我理解香港青年的现况,也同情和支持他们。该项调查有启示作用,但有关的慨叹却不及调查所具的启发性。目前许多香港青年抱怨缺乏往上流的机会,那主要是指在经济上,其次才是在政治方面。
在经济上缺乏往上流的机会,原因在于:
第一是由于香港经济增长在亚洲金融危机后明显放缓,那与后回归时期是重叠的。因为本地生产力未见明显提升,生产力未提升是由于经济规模扩张相对较慢,而人口增加却相对较快。生产力发展慢,实际收入一定涨得慢,而在过去19年,香港人甚至连表面收入也涨得并不快。
香港年轻人缺少选择
第二是产业空洞化,那是始于上世纪80年代,负面效果却在现今充分显现。服务业是当前香港的支柱性行业,服务业包括高增值和低增值行业,而高增值的服务业永远都是不能吸纳全体劳动人口的。试想,一名入职低技能、无需入职培训的零售业员工,雇主能给他多少月薪?但是,如果那名员工从事制造行业,他需要付出较大的体力;或许,他还需要经过培训才能胜任那份工作,因而对知识和技能的要求较高。付出较大的劳力、需要知识和技能等,都能使得那名员工获得较高的工资。然而,现在的香港年轻人正好就是缺少选择。

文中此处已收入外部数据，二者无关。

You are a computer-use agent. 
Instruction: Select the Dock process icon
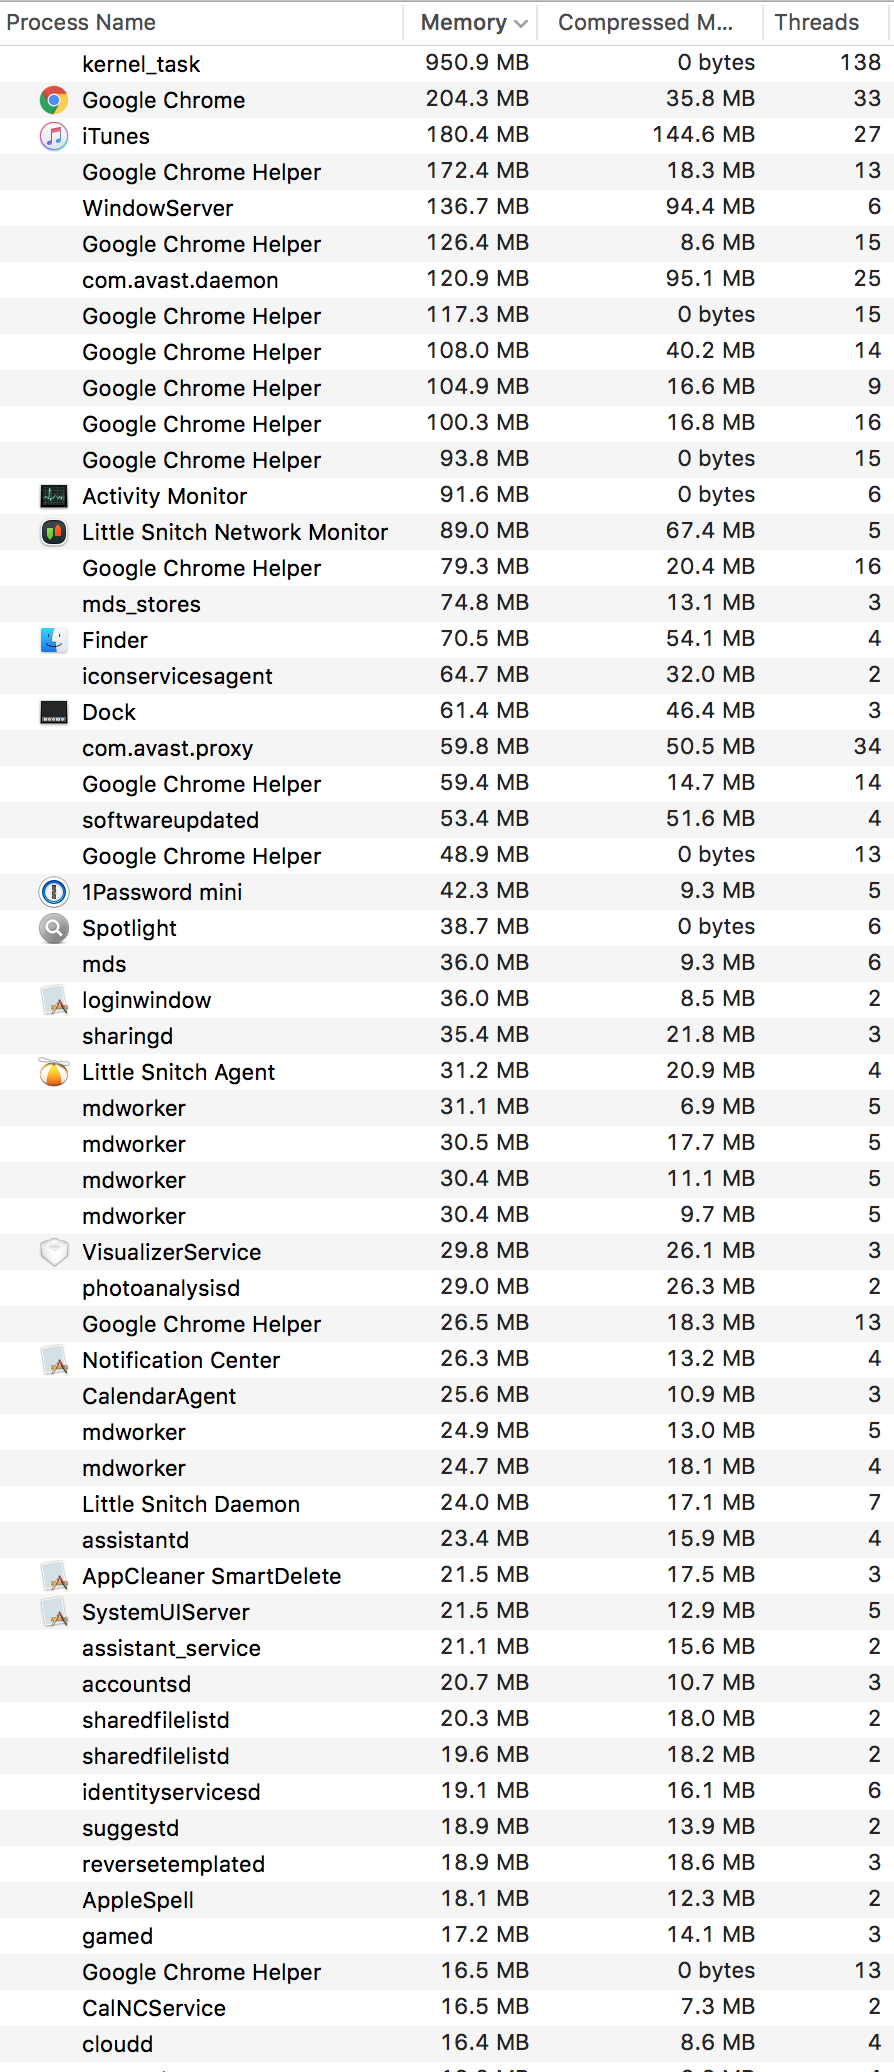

与此同时,产业空洞化、低利率环境和外来投资,更令香港楼价脱离本地多数居民收入的比值,进一步攀升。从而令年轻人不满意其经济和房屋状况,以及整体生活质素,也让他们对未来感到悲观。
第三是本地大学毕业生的数量比1997年前增加了许多,而表面所见,香港经济的那块饼还是那般大,而其实质增长却少一些。如此一来,多数大学毕业生的收入自然会差强人意。又由于大学毕业生多了,他们学业的差异会扩大。现在,香港的一部分大学生在毕业时获得荣誉学士学位,另一些却只获得学士学位,但那只是一种方案。
一般来说,曾经受过教育的劳动力有较高的生产率,当劳动力平均受教育的水平从小学毕业延伸至中学毕业,教育对经济的正面效益会特别明显。香港劳动力平均受教育水平在发达经济体中不是特别高,而普及大学教育更是一项一旦启动了就难以再收缩的工程。
因此,改善香港青年现况主要是靠发展经济,包括再工业化,但那些都是知易行难的。增加土地供应也会是方案之一。许多发达经济体同样也出现了类似香港的青年问题,而在香港,企图通过搞“港独”、搞暴力来解决青年问题,更是离题万里。